Should-Read: Brink Lindsey and Steve Teles: The Conservative Inequality Paradox
Should-Read: Friedrich von Hayek was very clear that a market distribution of income has little to do with “deserve”, even putting to one side the idea that perhaps we have not done anything to “deserve” our talents and our industriousness. IMHO, the conservative deference to wealth is rooted not in any moral claim to the justice of wealth distributions but rather to a very different claim—that churn is simply bad: Brink Lindsey and Steve Teles: The Conservative Inequality Paradox: “Conservatives have two intellectual commitments that are increasingly incompatible…

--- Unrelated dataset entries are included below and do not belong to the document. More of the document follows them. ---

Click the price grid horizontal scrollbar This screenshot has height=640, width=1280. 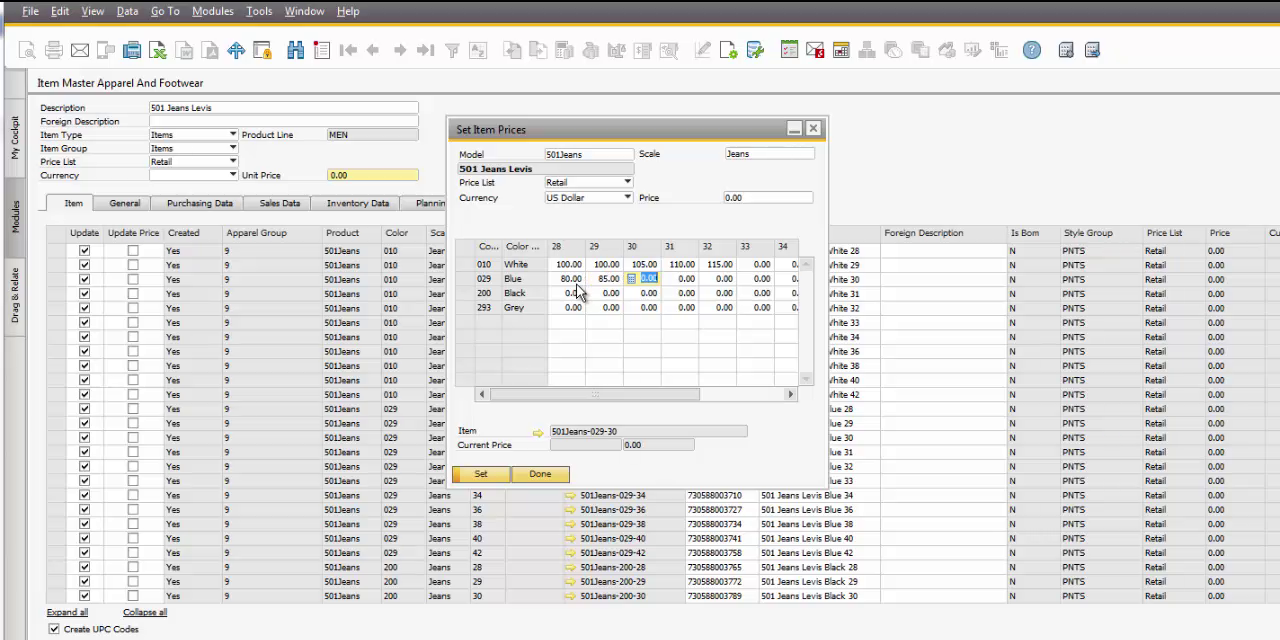click(x=594, y=394)
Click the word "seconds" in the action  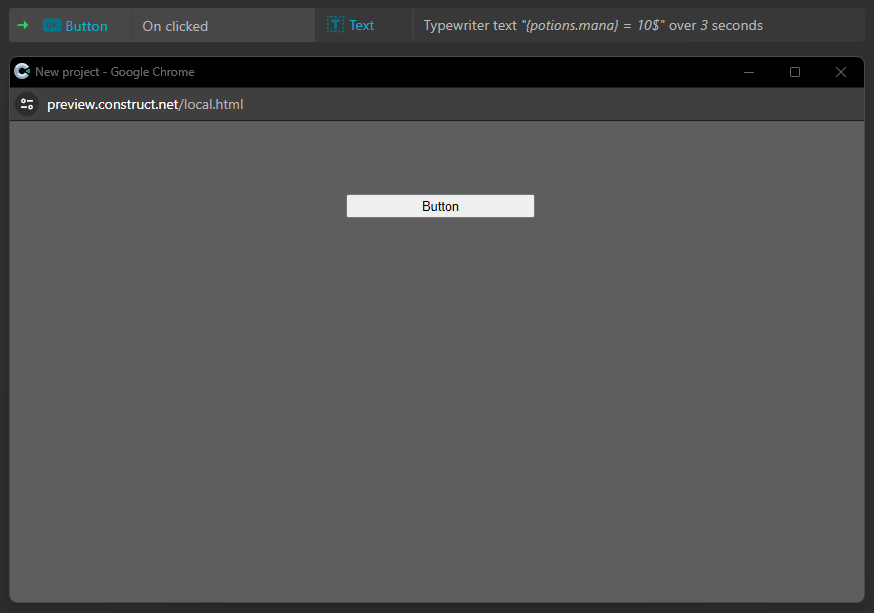click(x=737, y=25)

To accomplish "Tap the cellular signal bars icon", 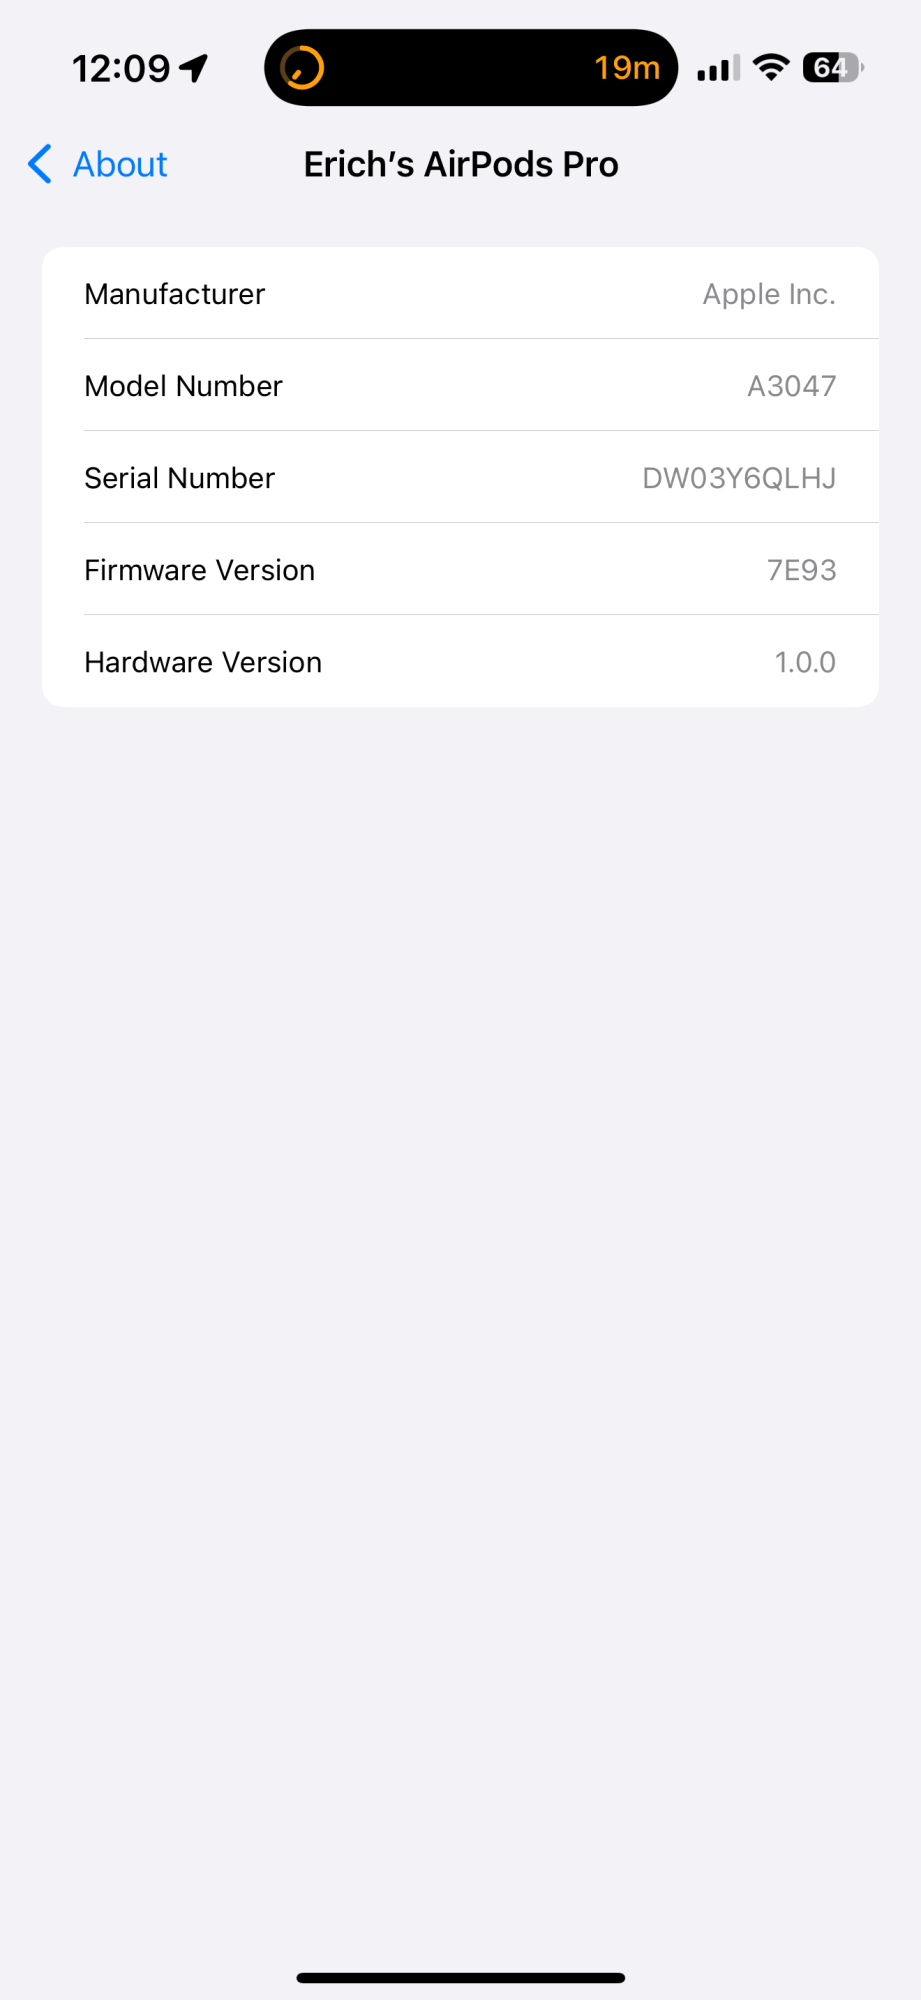I will (x=719, y=68).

…They believe that the American economy is clogged up with crony-capitalist corruption that hands out special favors and protections to organized interests. They also hold that economic inequality—in particular, the surging share of total income earned by those at the very top—is morally justified by the rights of property and the tendency of free markets to raise living standards overall…. If our economy really is riddled with cronyism, then the beneficiaries must have pocketed large amounts of ill-gotten loot. The existing distribution of income and wealth, therefore, does not deserve the deference it would be due if all gains were derived from spontaneous, unregulated market transactions. Call it the conservative inequality paradox: Either conservatives have overstated the amount of crony capitalism, or their dismissal of the concept of inequality as envy is misplaced…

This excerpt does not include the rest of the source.